I am modifying my feeling about male cancer doctors. Not because I think any of them read this and would sue me, because truth is a defense to libel, plus i didn't mention any names or for that mater, say anything bad about them. My radiation guy is good. He spent a lot of time, talking to me like i was stupid which i totally was. Also we bonded over having kids at NYU. I didn't tell him my ex is responsible for the vast majority of the money that is paid to them- I think he will give me a discount or waive the co-pay or something if he thinks i have to pay the tuition. And one of the radiation techs (a woman) had hair almost as short as mine and hers was intentional,not because of chemo, so that gave me the courage to go au naturel to work. Well, I mean without a wig or scarf or anything. I do not mean naked, which i am almost sure is against our dress code. Plus my boss is on vacation. She had "preferred" the wig as she thought the bald head might upset some of the psych patients. However, as my daughter said last week at the beach, I now look more like Sinead O'Connor than a cancer patient. And, my eyebrows and eye lashes are back. I can wear mascara! You do not know how wonderful this is. Really. Anyway, i am starting to like how I look again. For someone as vain as me, this is huge. You know for a while, i didn't really care how I looked- I should have noticed that, as a psych nurse, that was certainly the first sign of my falling into a deep depression. However, it was cured by the arrival of eye lashes. Didn't even have to increase the prozac.

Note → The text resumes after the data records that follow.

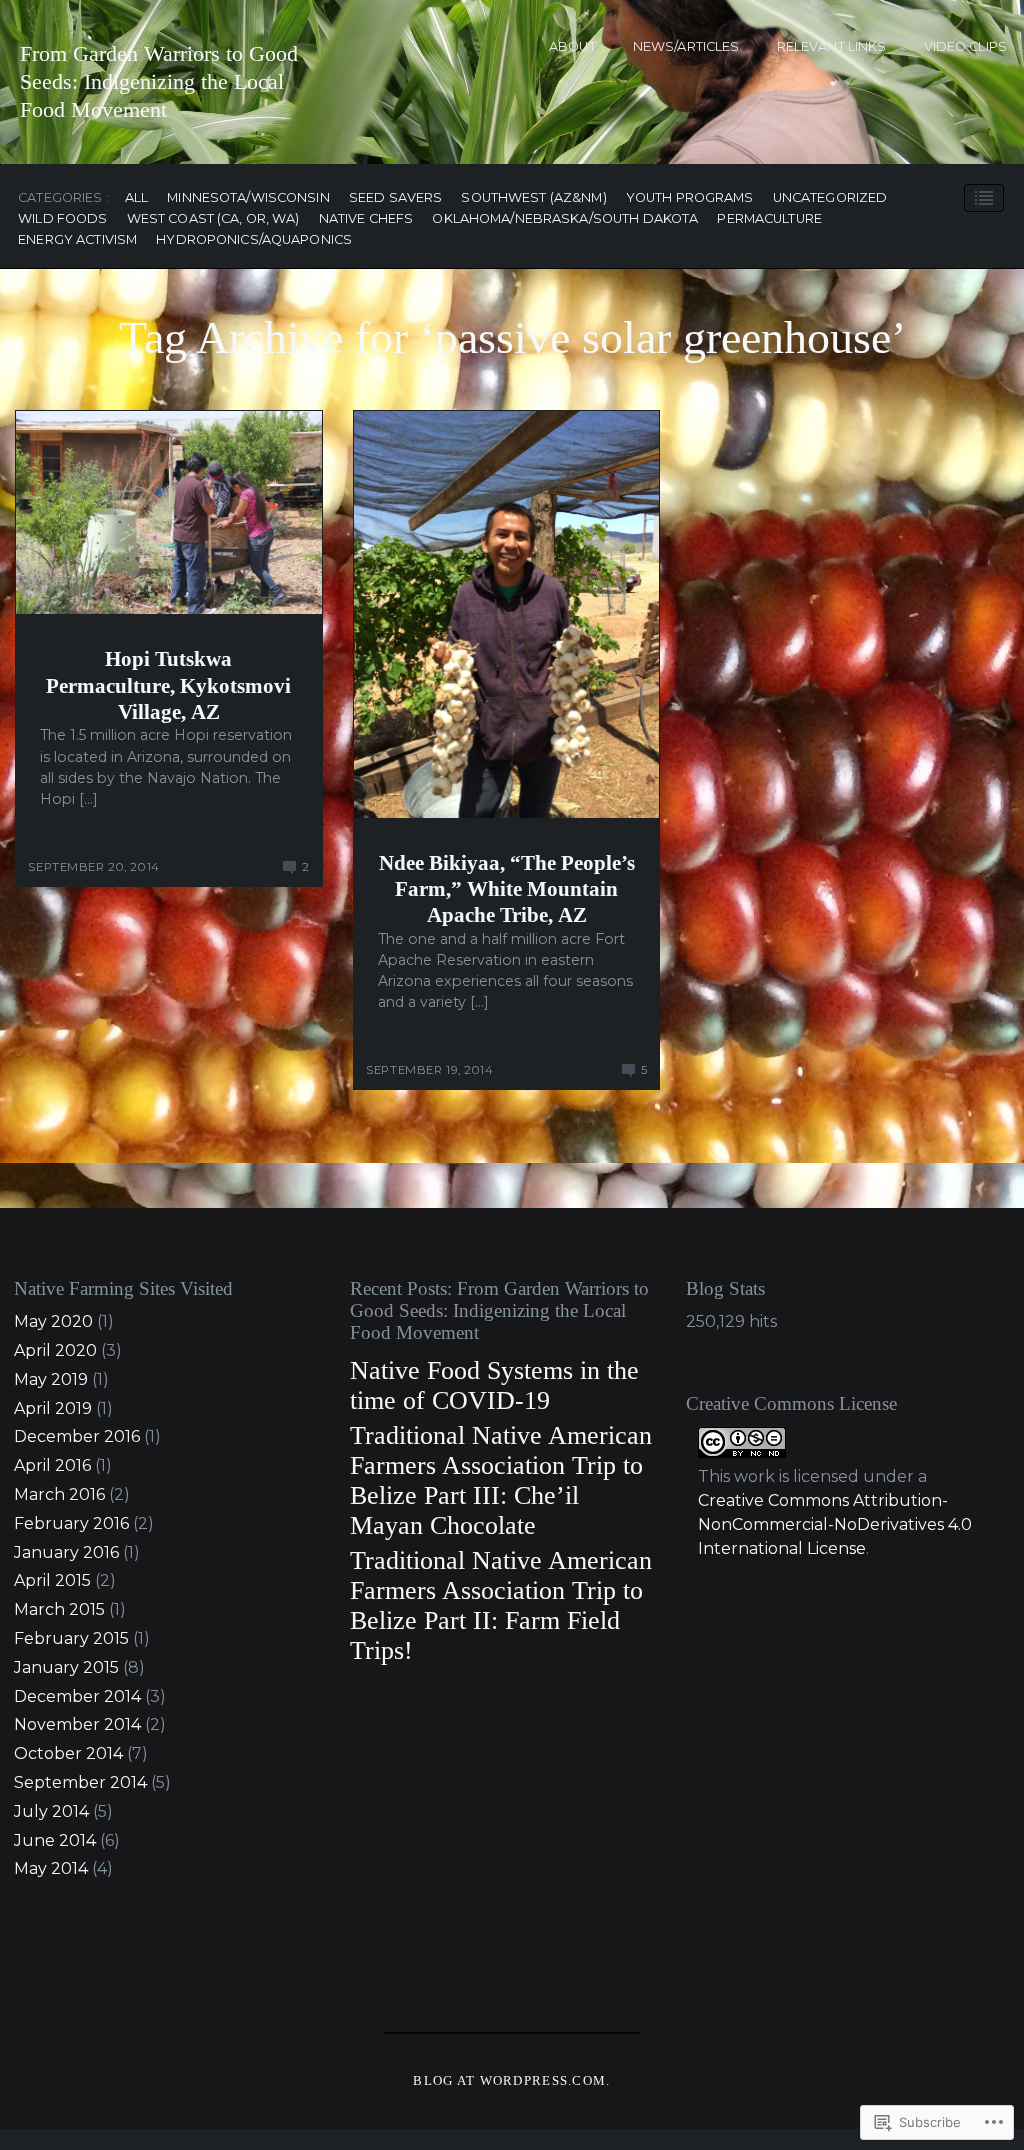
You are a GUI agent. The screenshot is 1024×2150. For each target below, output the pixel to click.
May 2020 (53, 1321)
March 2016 (59, 1494)
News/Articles (686, 46)
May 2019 (51, 1379)
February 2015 (71, 1638)
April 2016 (52, 1465)
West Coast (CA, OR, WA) (213, 219)
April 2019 (53, 1408)
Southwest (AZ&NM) (533, 198)
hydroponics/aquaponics (254, 240)
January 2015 (66, 1667)
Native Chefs (366, 219)
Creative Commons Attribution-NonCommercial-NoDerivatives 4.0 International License (835, 1524)
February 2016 (71, 1523)
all (136, 198)
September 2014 (80, 1782)
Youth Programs (690, 198)
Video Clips (965, 46)
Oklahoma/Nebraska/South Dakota (565, 219)
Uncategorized (830, 198)
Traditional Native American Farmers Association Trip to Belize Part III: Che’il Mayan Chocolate (501, 1480)
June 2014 (55, 1840)
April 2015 (52, 1580)
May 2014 (51, 1868)
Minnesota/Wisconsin (248, 198)
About (572, 46)
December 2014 (77, 1696)
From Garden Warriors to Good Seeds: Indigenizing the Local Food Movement (159, 81)
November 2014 (77, 1724)
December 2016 (77, 1436)
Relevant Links (832, 46)
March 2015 (59, 1609)
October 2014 (68, 1753)
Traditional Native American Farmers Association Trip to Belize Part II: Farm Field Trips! (501, 1605)
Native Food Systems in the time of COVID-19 (494, 1385)
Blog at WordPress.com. (511, 2081)
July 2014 (51, 1811)
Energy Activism (77, 240)
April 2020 (55, 1350)
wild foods (62, 219)
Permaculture (769, 219)
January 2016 (66, 1552)
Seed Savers (395, 198)
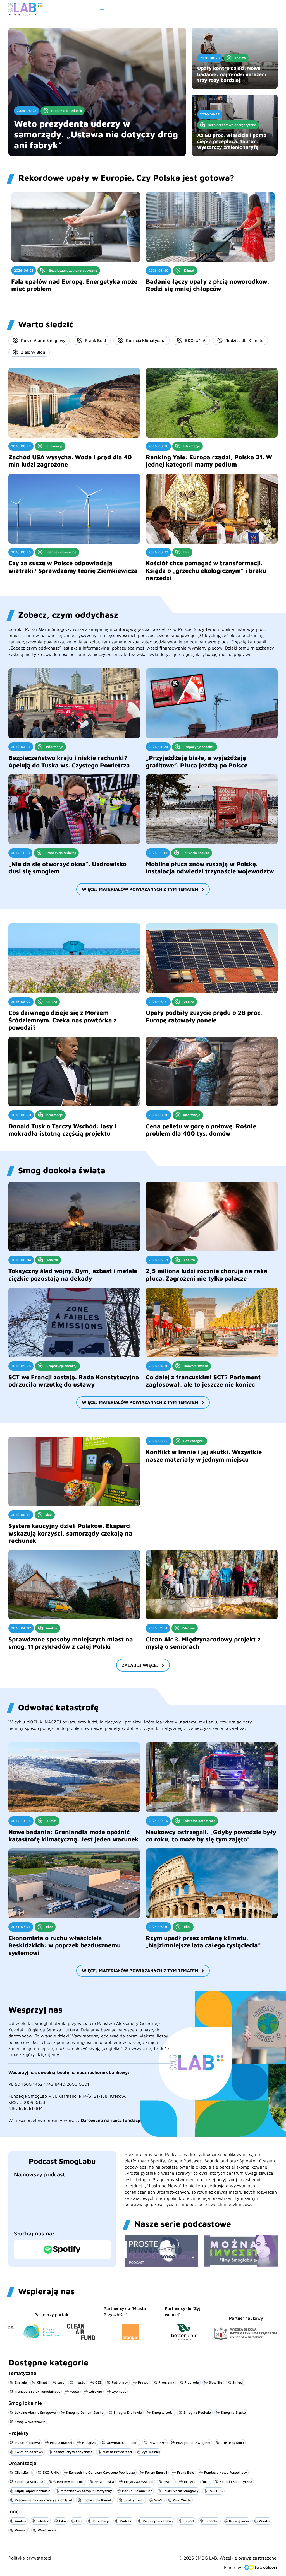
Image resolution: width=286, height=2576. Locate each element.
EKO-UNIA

I haven't started daily radiation. That will happen next week. It will be before work, with about an hour to kill after radiation and before work and guess what there is a little mall with some of my favorite stores in it right smack on the way from the radiation doctors to my work. A good omen if I ever heard one. By my favorite stores, I mean in real life, not my pretend life. In other words, TJ Maxx, not Gucci.
And by the way, my patients liked the bare head. They think it is a fashion statement, not a medical side-effect. So maybe i should shop at Gucci. Or at least hope that they have some really good Gucci knock-offs at TJ Maxx. I am so cool. PLUS, tattooed. Look for me on the cover of Cosmo next month.